Why duplicate detection is harder than it looks
Last month, a photographer emailed to say she'd deleted 340 duplicate photos in a single session. Her camera roll had 8,200 images. She'd been shooting weddings for three years without realising her phone was keeping near-identical frames from rapid bursts, cloud syncs, and accidental re-downloads. That's the moment I understood why duplicate detection can't just be a checkbox feature.
The problem with 'exact match'
When we first built Culr, I assumed duplicates would be straightforward. Find two files with identical byte signatures, flag them, done. Reality hit differently.
A photographer takes a photo on her iPhone. It syncs to iCloud. She downloads it again on the same device (because iCloud confused her, or a backup failed). Now she has two files. Same image, same moment, completely different digital fingerprints because the JPEG encoder adds metadata differently each time. A byte-for-byte comparison would miss it entirely.
Then there are screenshots. You screenshot a WhatsApp message. Two hours later, you open WhatsApp and it auto-downloads the same image from the chat. Your camera roll now has the photo twice, plus a screenshot of it. The byte signatures are completely different, but they're the same moment.
We realised early on that duplicate detection had to work on image content, not file checksums. That meant learning what actually makes two photos "the same" in a way humans understand it.
Vision, hashing, and the middle path
The tempting solution was to offload every comparison to the cloud. Send your photos to a server, run heavy computer vision models, get back a report. Fast for us, terrifying for our users.
We chose not to do that. Everything in Culr runs locally on your device.

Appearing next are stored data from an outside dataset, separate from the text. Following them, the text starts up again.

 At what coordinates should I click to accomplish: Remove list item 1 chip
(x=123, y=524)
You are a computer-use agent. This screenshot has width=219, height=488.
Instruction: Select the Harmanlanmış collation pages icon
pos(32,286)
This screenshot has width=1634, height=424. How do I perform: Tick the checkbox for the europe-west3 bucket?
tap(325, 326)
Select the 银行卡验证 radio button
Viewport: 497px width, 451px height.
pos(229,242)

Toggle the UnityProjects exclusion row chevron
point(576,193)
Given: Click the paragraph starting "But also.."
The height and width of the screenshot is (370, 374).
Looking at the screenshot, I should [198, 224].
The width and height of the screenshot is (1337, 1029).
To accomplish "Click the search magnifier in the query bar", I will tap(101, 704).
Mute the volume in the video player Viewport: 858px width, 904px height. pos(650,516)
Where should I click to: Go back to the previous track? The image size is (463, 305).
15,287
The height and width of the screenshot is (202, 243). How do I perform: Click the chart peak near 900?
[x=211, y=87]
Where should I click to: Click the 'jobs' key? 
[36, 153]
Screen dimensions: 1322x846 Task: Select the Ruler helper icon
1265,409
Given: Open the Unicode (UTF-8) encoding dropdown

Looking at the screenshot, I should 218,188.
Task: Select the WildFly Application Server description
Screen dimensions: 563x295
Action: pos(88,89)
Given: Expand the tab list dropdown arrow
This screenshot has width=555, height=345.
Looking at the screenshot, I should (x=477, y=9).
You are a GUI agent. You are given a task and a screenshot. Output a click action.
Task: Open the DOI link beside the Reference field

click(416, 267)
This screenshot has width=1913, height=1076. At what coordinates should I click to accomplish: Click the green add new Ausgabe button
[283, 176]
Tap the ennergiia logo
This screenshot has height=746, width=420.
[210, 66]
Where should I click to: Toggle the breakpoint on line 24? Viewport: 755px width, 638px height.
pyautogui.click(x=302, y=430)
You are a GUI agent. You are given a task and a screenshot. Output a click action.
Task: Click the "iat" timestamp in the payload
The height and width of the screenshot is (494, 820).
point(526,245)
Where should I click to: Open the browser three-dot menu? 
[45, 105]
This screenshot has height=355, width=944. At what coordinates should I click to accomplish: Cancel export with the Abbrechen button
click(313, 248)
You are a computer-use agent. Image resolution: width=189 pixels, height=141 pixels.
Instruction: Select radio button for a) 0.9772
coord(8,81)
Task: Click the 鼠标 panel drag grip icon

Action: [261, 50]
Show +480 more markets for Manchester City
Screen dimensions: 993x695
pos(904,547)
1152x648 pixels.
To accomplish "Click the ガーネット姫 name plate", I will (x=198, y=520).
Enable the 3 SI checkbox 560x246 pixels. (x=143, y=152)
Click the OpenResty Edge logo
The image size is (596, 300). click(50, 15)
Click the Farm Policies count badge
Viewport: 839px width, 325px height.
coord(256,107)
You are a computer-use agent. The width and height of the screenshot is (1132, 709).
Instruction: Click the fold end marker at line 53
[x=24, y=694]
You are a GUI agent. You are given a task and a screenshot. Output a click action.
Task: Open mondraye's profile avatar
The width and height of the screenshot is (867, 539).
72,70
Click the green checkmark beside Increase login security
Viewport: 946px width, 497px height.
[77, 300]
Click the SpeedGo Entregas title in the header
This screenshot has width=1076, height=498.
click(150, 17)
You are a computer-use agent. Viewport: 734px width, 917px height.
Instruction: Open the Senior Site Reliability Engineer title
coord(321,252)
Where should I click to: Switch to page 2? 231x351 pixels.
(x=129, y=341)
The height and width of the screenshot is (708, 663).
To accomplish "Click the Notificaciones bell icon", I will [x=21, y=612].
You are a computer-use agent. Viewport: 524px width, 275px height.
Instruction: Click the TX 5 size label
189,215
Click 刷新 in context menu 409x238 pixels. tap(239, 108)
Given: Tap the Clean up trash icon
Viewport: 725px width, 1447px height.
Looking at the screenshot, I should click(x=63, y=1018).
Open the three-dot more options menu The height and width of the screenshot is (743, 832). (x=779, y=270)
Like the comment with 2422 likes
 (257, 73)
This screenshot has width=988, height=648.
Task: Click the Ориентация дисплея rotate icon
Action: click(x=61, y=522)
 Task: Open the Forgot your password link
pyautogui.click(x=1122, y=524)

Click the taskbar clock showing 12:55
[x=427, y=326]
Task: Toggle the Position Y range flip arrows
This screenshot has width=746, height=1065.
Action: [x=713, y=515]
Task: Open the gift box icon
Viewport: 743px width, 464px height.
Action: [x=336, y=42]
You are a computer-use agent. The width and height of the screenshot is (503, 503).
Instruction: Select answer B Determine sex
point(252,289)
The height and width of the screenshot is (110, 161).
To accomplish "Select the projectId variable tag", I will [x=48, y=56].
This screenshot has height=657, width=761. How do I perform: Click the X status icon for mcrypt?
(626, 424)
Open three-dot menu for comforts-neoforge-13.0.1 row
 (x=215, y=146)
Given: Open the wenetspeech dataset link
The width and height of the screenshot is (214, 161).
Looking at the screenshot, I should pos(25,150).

That's a constraint, but it's also a promise: your photos don't leave your phone.
What we settled on combines local image hashing with on-device vision processing. The phone calculates a perceptual hash for each photo, a sort of digital fingerprint based on the image content rather than the file bytes. Two photos of the same moment will produce very similar hashes even if they've been compressed differently, cropped slightly, or rotated. Then we use on-device vision clustering to group visually similar photos together and flag near-exact matches.
It's not perfect. A photo taken at nearly the same moment with a slightly different angle might be flagged as a duplicate when it's actually a keeper. That's why we give you the final say. You swipe to keep or delete. The detection is the suggestion, not the verdict.
Why the free tier has limits
Culr's free version lets you delete 50 duplicates a month. That's not a dark pattern. It's honesty about computational cost and testing.
Running perceptual hashing and vision clustering on thousands of photos takes processing power. On an older iPhone, it can take a few seconds to scan a large library. We cap the free tier because we want the app to feel fast and responsive for everyone. If someone tries to delete 500 duplicates in one go on a 5-year-old device, the phone would slow to a crawl and they'd leave us a one-star review.
Users who jump to Plus get unlimited duplicate detection because they've told us they're serious about cleaning their library. They're willing to wait a bit longer for a thorough scan. Most Plus subscribers handle it in a background task, maybe while they're making tea.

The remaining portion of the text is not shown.